Es comprensible interpretar como un síntoma agudo de desconexión mental con la realidad el discurso con el que Pedro Sánchez encara la corrupción y el papel de doble víctima que interpreta a la manera de un galán compungido -víctima de la traición de Ábalos y víctima, por supuesto, de la cacería de la «fachosfera»-. Sin embargo, cada vez parece más evidente que detrás de esta actitud presidencial hay una manera absolutista de entender y ejercer el poder: no importan las leyes, ni las instituciones, ni las sentencias judiciales, ni el pasado, ni el Congreso, ni la moral; solo importa y todo lo decide la voluntad de Sánchez.
Durante demasiado tiempo sus cómplices y acólitos celebraron la supuesta «capacidad de resistencia» de Sánchez como la virtud de un gran hombre de Estado en tiempos difíciles, pero esa mitificación solo ayudó a blanquear y potenciar la característica más peligrosa que le define: todo está sujeto a su capricho, mirada e interés, como en los monarcas del medievo. «Si Sánchez te dice que el plátano es azul, debes asumir que es azul; si no lo haces, estás muerto en ese gobierno», me confesaba un exalto cargo del sanchismo.
Al presentar el actual contexto como una lucha mesiánica contra las élites del 78 y el «Estado profundo», en la que él es el único garante de democracia y prosperidad para el pueblo español, Sánchez deja entrever la aspiración de convertirse en Rey, un líder absoluto que actúe por encima del Estado de derecho. No sería ni el primero ni el último en intentarlo. En EEUU cobra fuerza el movimiento 'No Kings' contra las tendencias autoritarias de Trump y su pretensión de expandir los límites del poder presidencial mediante decretos y desmantelando los contrapesos.

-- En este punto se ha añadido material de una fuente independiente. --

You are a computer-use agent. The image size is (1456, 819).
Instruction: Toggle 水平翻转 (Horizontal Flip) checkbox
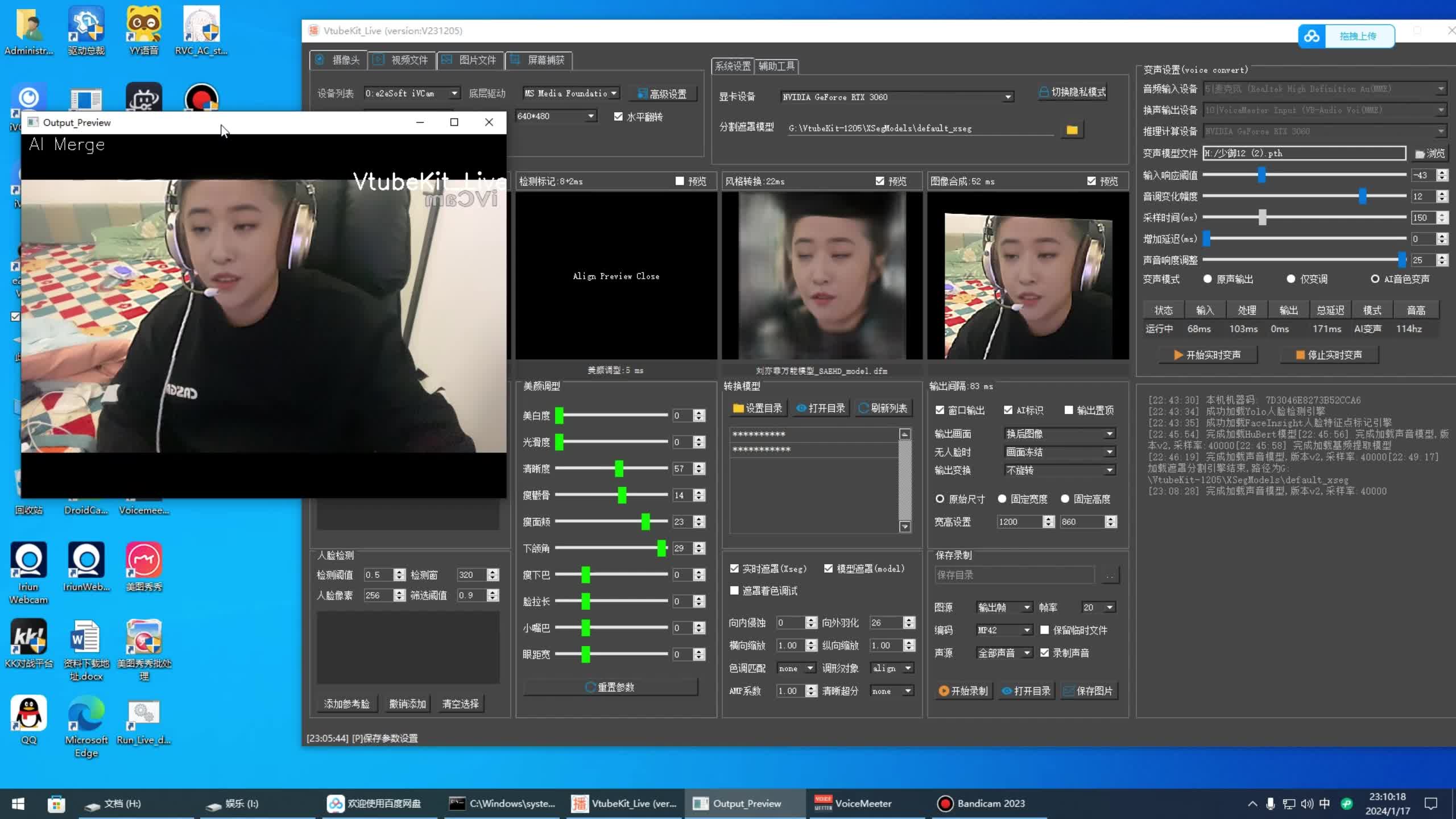click(x=618, y=116)
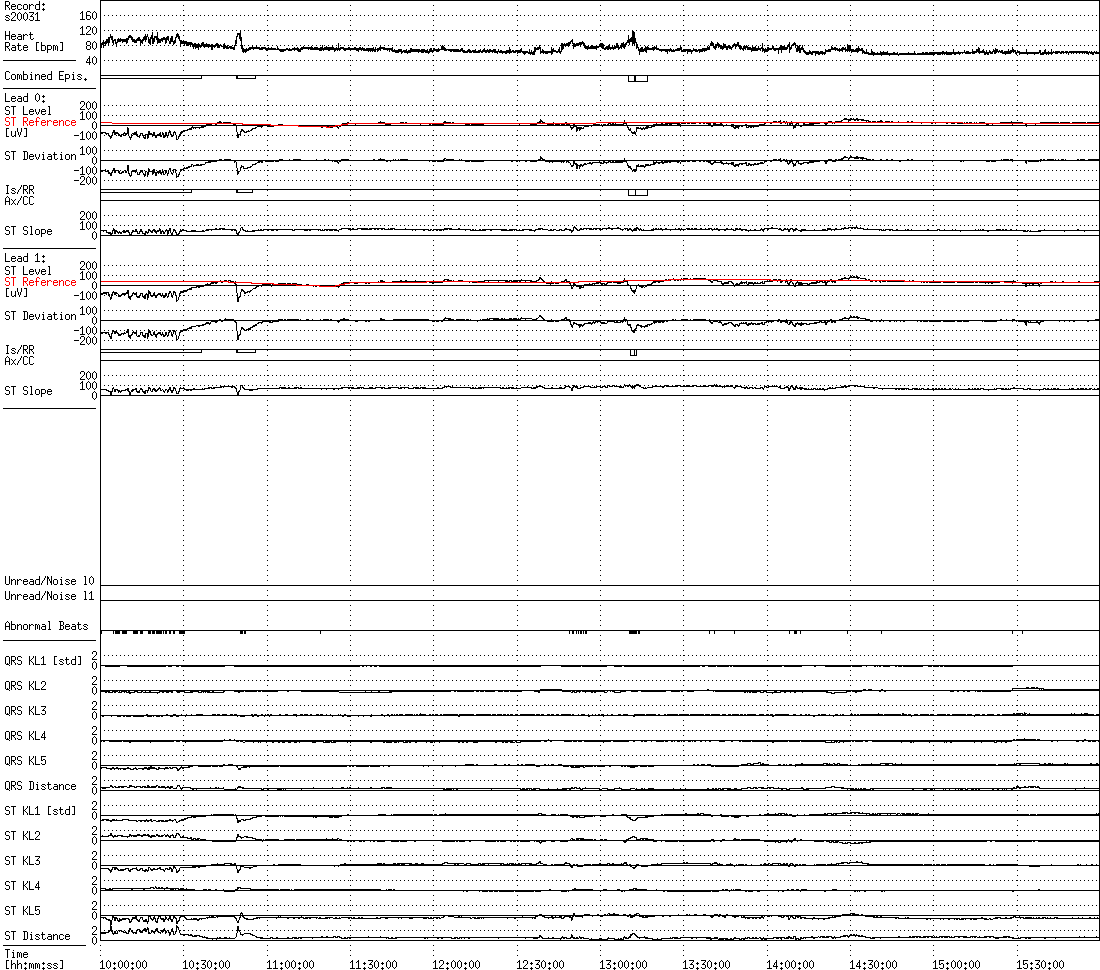Click the Lead 0 ST Slope label
Screen dimensions: 1100x970
click(28, 231)
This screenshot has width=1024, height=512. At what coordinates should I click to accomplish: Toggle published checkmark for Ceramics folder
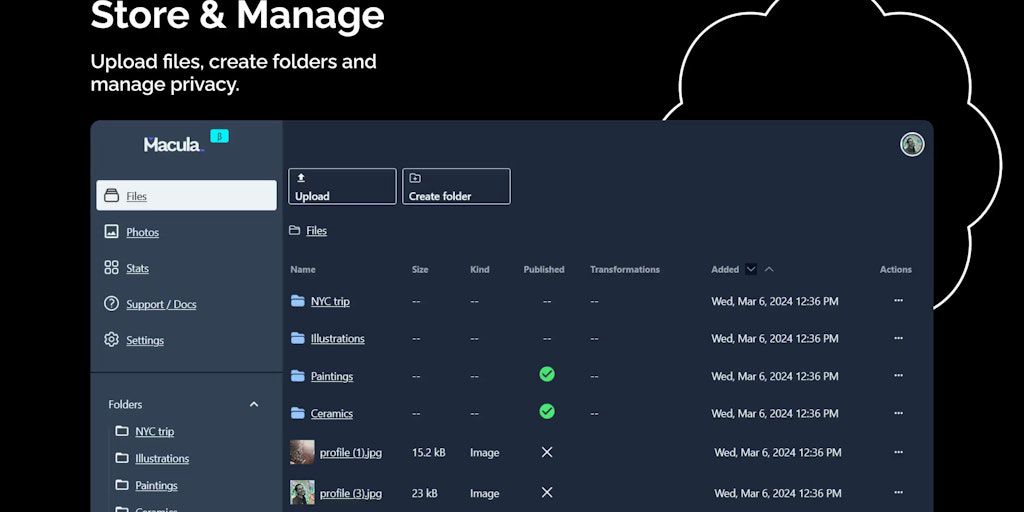click(x=546, y=411)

En la UE, Orbán en Hungría y Kaczyski en Polonia también intentaron controlar el Estado de derecho, a jueces fiscales, periodistas, y transformar sus países en autocracias. Fracasaron, pero fracturaron la sociedad y erosionaron las instituciones.
Junto a esta tendencia a convertirse en un presidente absolutista, y en la particular relación de Sánchez con la realidad incómoda -como si fuera un mero observador y, en ocasiones, un héroe o una víctima-, hay además una estrategia electoral que conecta con el frente popular que propició su investidura. El mismo que Sánchez trata de reeditar de cara a las próximas elecciones prometiendo un cambio de régimen: avanzar hacia la España confederal. Este rediseño de la arquitectura constitucional es de nuevo la oferta de Sánchez a los nacionalistas vascos y catalanes, que son quienes le mantienen vivo en la Moncloa y quienes le pueden ayudar a perpetuarse, y es el que también explica que mantenga intacto su apoyo público a Zapatero -«defiende el entendimiento entre los pueblos de España»- pese a los nuevos indicios que le señalan como turbio comisionista internacional.
Sánchez no puede prescindir de él porque su proyecto confederal es la continuación de la "España plural" de Zapatero. Y si este cae, toda la narrativa plurinacional del pacto de la izquierda y los nacionalistas con la que Sánchez aspira a prevalecer en el poder amenazará derrumbe. La suerte del 'Rey' Sánchez, pues, está atada a la de su Zapatero.